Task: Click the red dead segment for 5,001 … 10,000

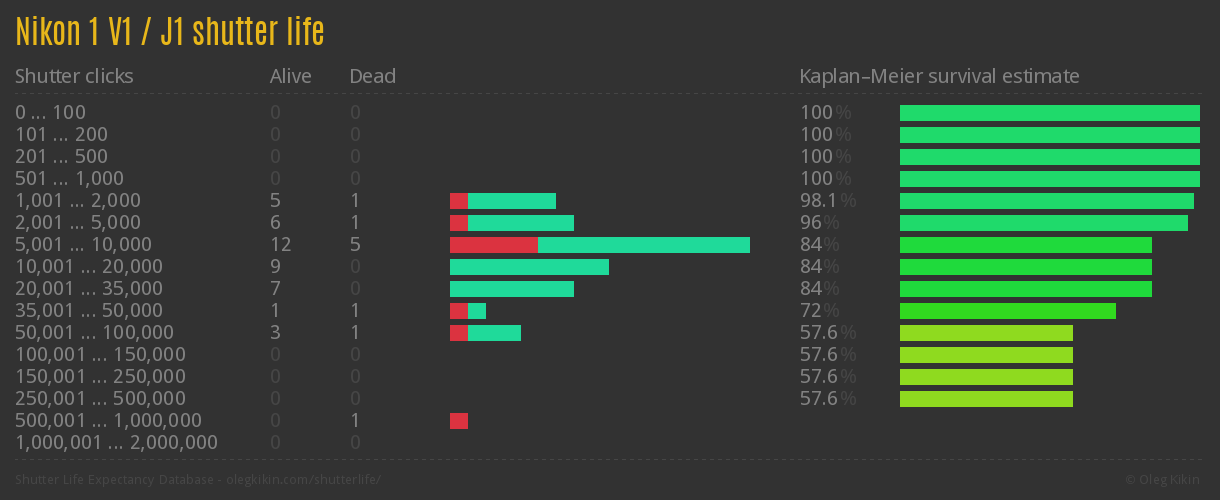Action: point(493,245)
* * *
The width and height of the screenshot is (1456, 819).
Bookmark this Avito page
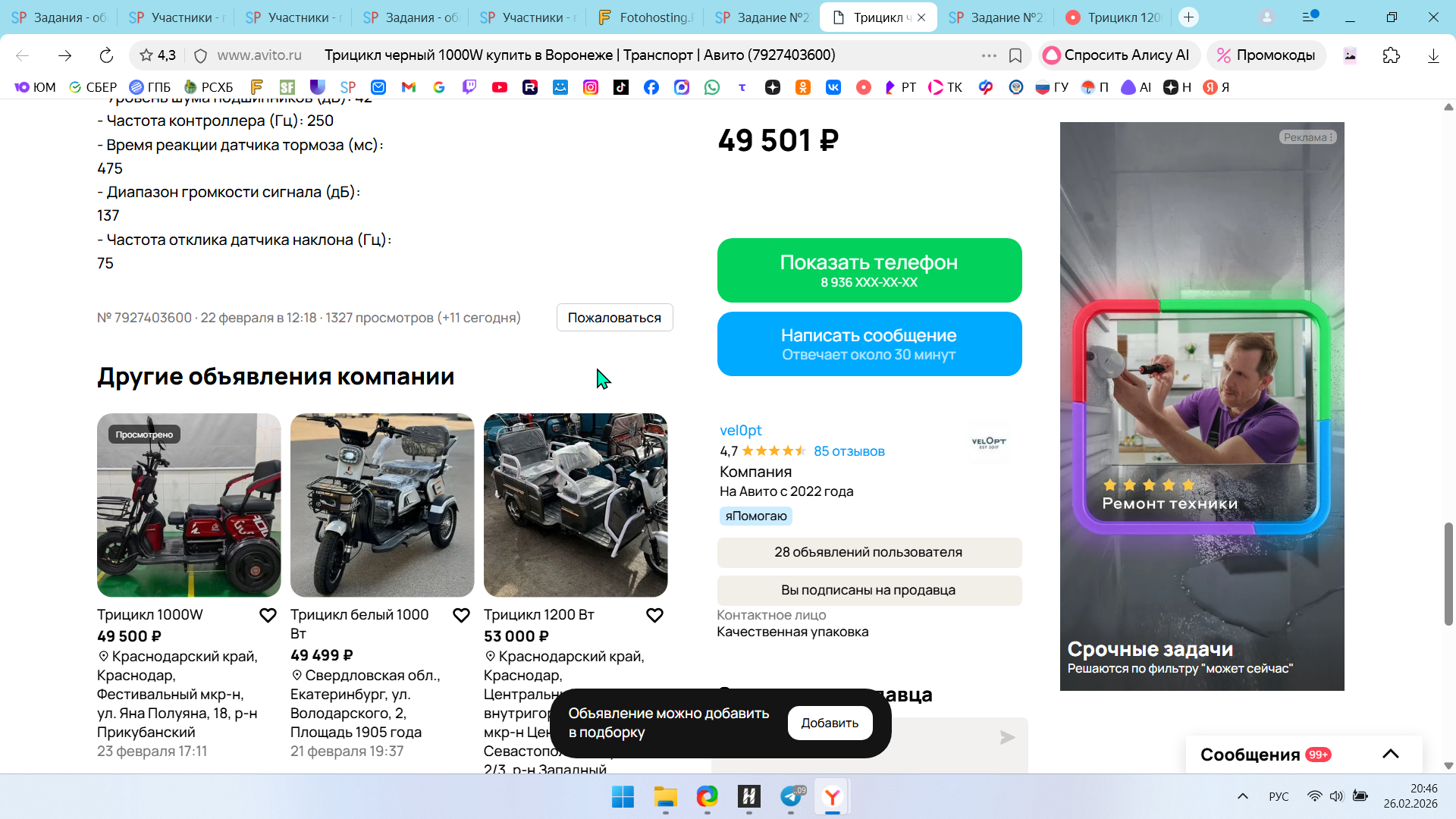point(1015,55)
---
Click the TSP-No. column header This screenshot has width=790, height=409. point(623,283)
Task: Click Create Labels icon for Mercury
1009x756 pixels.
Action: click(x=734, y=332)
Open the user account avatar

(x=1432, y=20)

** Instructions for the task **
Filter the material above down to the lines that hold the word "height".

** Finished task **
The width and height of the screenshot is (1456, 819).
Click the TSP-No. column header This screenshot has width=790, height=409. point(623,283)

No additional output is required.